The German Wiesel Is a Cute Mini-Tank

WIB land January 25, 2017 Robert Beckhusen 0

A German Wiesel with a TOW anti-tank missile. Bundeswehr photo ‘Tankettes’ were popular before World War II but they still have their uses by ROBERT...
A German Wiesel with a TOW anti-tank missile. Bundeswehr photo

‘Tankettes’ were popular before World War II but they still have their uses

by ROBERT BECKHUSEN

In 1972, the German military embarked on a program to replace its lightweight and air-dropped Kraka quadbikes used to move paratroopers after they hit the ground.

The result of this effort was the Wiesel, a cute, unusual tracked armored vehicle and a modern equivalent of the tankette, a type of tank which largely went out of fashion during World War II.

While the Wiesel still seems out of time, its design remained relevant and useful and the Bundeswehr had most recently deployed them to Afghanistan with its small troop contingent.

The German army first began receiving Wiesels in the late 1980s and retains at least 176 of them as of 2016. Sixty-four carry wire-guided TOW missiles, 87 pack 20-millimeter guns and another 16 are for reconnaissance duties. A final nine Wiesels are engineering vehicles, according to the International Institute for Strategic Studies.

OK — the Wiesel is not a tank.

The vehicle’s thin, steel armor won’t absorb much damage beyond rifles and light machine guns. But it can travel at a brisk 43 miles per hour, has a low profile and is much cooler — we’re referring to temperature here — than a tank, making it harder to spot with thermal imaging sensors.

The Wiesel 2 is a bit different from the first Wiesel, is a bit bigger with more armor and has a bigger engine among other features — and comes in ambulance, command, mortar and air-defense variants.

But both versions provide a valuable function by giving paratroopers and airmobile infantry a speedy and punchy ground vehicle, as the Wiesel is small and light enough to travel inside — or come slung underneath — a CH-53 Sea Stallion helicopter. While Germany envisioned the Wiesel as being dropped via parachute, several early failed experiments ended this as a viable option.

A Wiesel, at right, with a 20-millimeter cannon. Bundeswehr photo

The Wiesel also has low ground pressure, allowing it to travel over terrain where tanks cannot go. Thus, a group of Wiesels can make excellent little ambushers with their TOW missiles, which can match a tank’s main cannon in terms of range. Day-and-night sights further enhance the Wiesel’s versatility.

As the Syrian Civil War has made alarmingly clear, TOWs and other similar anti-tank missiles can devastate modern tanks without active-protection systems — and even those cannot make a tank invulnerable to missiles.

The Wiesel might also be more than just a throwback but ahead of its time. The Bundeswehr converted a Wiesel into a robotic mine detector with a ground-penetrating radar, and the U.S. military bought seven Wiesels for testing unmanned ground vehicles.

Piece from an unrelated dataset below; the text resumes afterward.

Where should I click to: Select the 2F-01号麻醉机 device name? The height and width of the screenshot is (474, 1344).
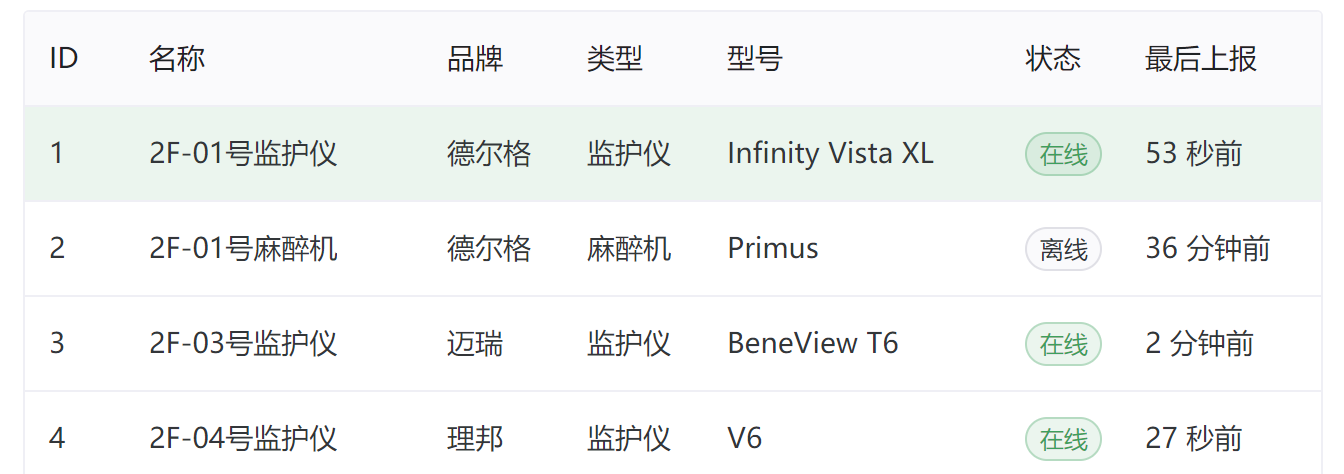tap(243, 248)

More importantly, the United States has been thinking hard about the roles and relevancy of airborne infantry in the 21st century. A cheap, shoulder-fired missile can down a plane with dozens of paratroopers inside, pushing future drop zones farther away from an objective and leading to a much longer hike for slow-moving leg infantry.

Giving paratroopers wheels is one impetus behind the U.S. Army’s Combat Vehicle Modernization Strategy, which aims to develop a series of air-deployable armored vehicles with weapons extending to medium and large caliber cannons. There’s a conceptual look at this strategy in this December 2016 video from the Army’s Training and Doctrine Command.

Watch. And notice that it’s an implicit admission that airmobile troops don’t have the mobility — on the ground — and the firepower to meet today’s threats.

“The infantry [brigade combat team] lacks a lightweight combat vehicle that provides mobile protected firepower to enable freedom of movement and freedom of action, which are essential to expanding a lodgment and preventing enemy counterattack,” a September 2015 Army strategy paper explained.

The Stryker and Bradley are both too heavy to carry from a helicopter, but they could reinforce an airborne unit with lighter armored vehicles. This would still require the heavier vehicles to come into a war zone from sea or pre-positioned land bases.

One possibility is a future Army mini-tank or fighting vehicle similar to the British Scimitar and Scorpion families of light armored vehicles. The Germans were influenced by these vehicles when they designed the Wiesel.

If you wanted to shed more weight, make the future vehicle robotic. And maybe take a cue from the speedy, miniature Wiesel.